Response of Relative Permeability to Coal Surface Chemistry through Steady-State Core Flooding Measurements using X-ray CT Scanner and Packed Bed Samples

17 May 2018, 13:00
15m
New Orleans

New Orleans

Poster MS 4.19: Rock/fluid Interactions and Their Impact on Flow and Transport in Geologic Media Poster 4

Speaker

Mr Fabio Terzini Soares (The University of Queensland)

Description

The relative permeability behaviours of gas and water in coal are primary factors in the productivity of a coal seam gas reservoir, and it is dependent on many factors including fluid saturations and pressure, cleat geometry and network, and wettability (surface chemistry). In this study, we performed steady-state relative permeability measurements using X-ray CT scanner on packed beds of coal particles to allow systematic investigation of coal surface chemistry on permeability behaviour.
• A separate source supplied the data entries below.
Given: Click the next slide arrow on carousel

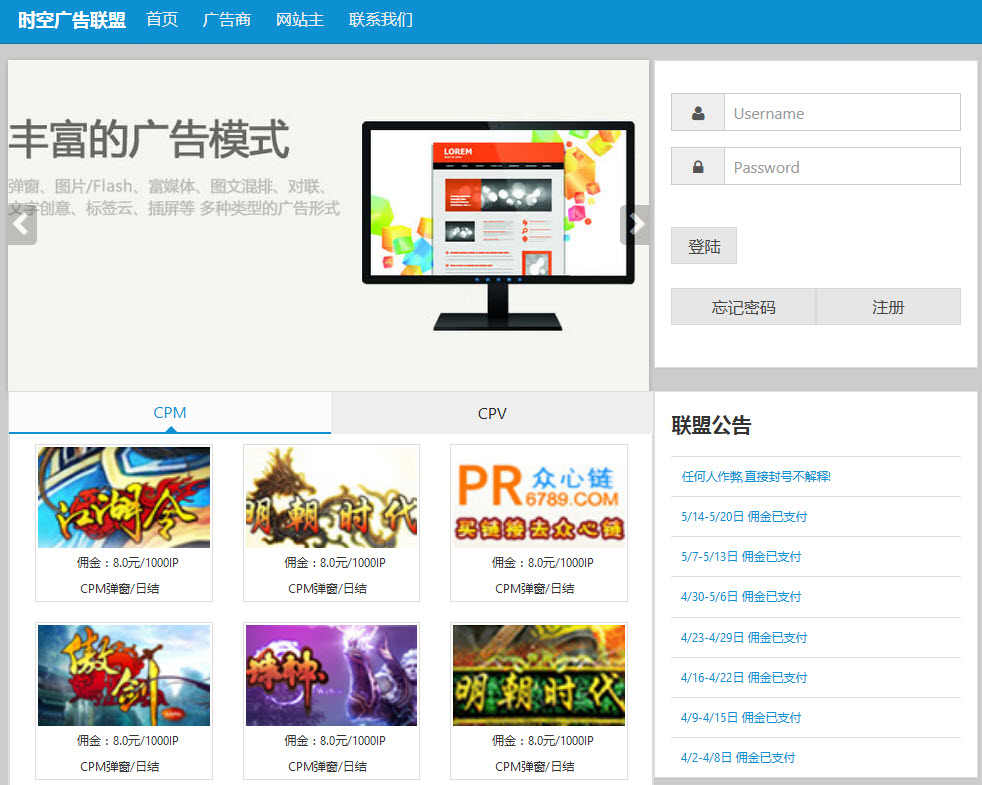Looking at the screenshot, I should pos(636,225).
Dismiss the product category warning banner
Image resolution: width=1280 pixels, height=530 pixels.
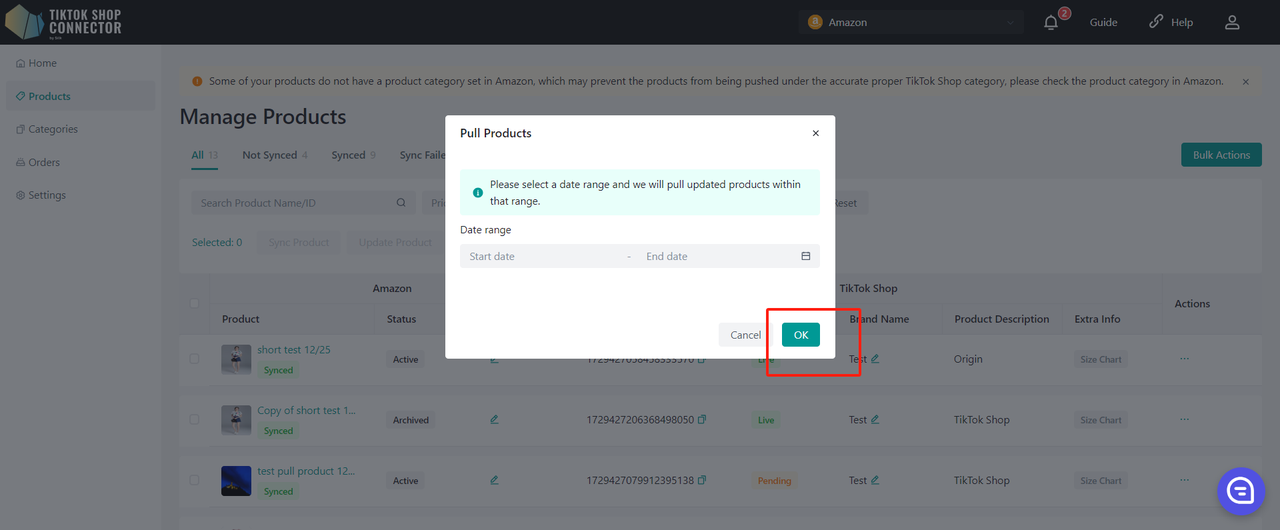1245,81
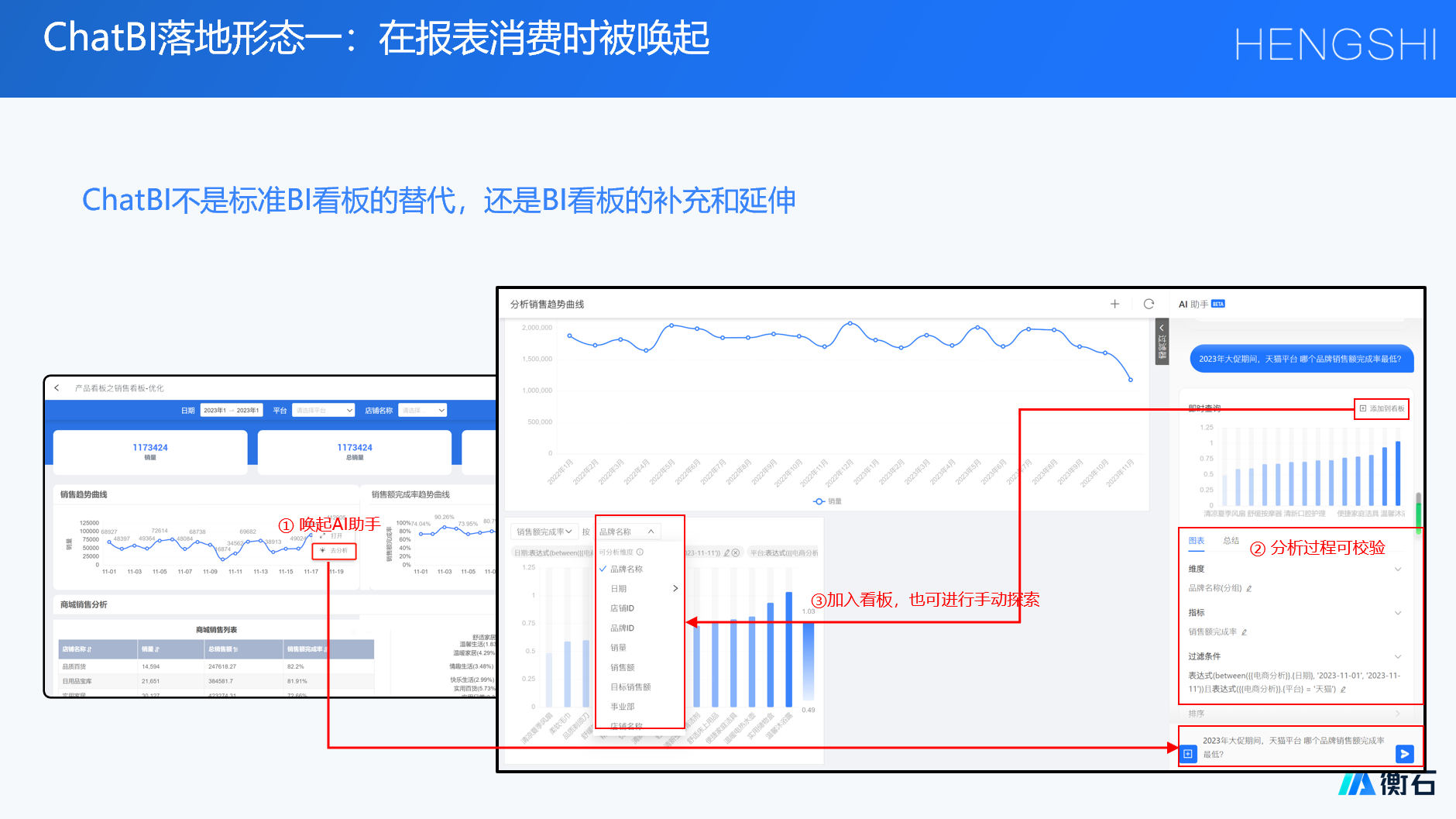Screen dimensions: 1456x819
Task: Click the plus icon beside the refresh icon
Action: [1114, 304]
Packed bed approach provides a homogeneous, isotropic coal sample with controllable coal surface properties; pore size and channel geometry (by control of particle size), and also removes the natural cleat geometry effects from the experimental measurement.
In this paper, we compare packed cores made with coals from two different locations within the Bowen Basin, Queensland, Australia. Both samples have the same rank (1% random reflectance), but with different maceral composition. The sample from Broadmeadow (BRDM) is vitrinite rich (76% mineral-matter free basis) and the sample from Isaac Plains (IP) is inertinite rich (61% mmfb) – both petrographic and proximate analyses were carried out. Samples were constructed using coal particles with size between 53 – 212 μm, resulting in a packed bed with porosity around 19%.
Core flooding experiments were conducted at a constant effective pressure of 22 bar followed by a sensitivity analysis using a hypothetical coal seam gas reservoir simulation model. The CT images were used to calculate water saturation based on the grey-scale without relying on the dead-end volumes of the core flooding system. The relative permeability curves suggest that the vitrinite rich coal (BRDM) had a more water-wet behaviour than the inertinite rich coal (IP), where the crossover point occurs at (krw=krg=0.45; Sw = 0.62), for the BRDM, and at (krw=krg=0.32; Sw = 0.44) for the IP. Hypothetical simulation using Eclipse shows that the cumulative water production for the IP can be 40% higher than the BRDM over a period of 30 years of gas production, due to its water wet behaviour.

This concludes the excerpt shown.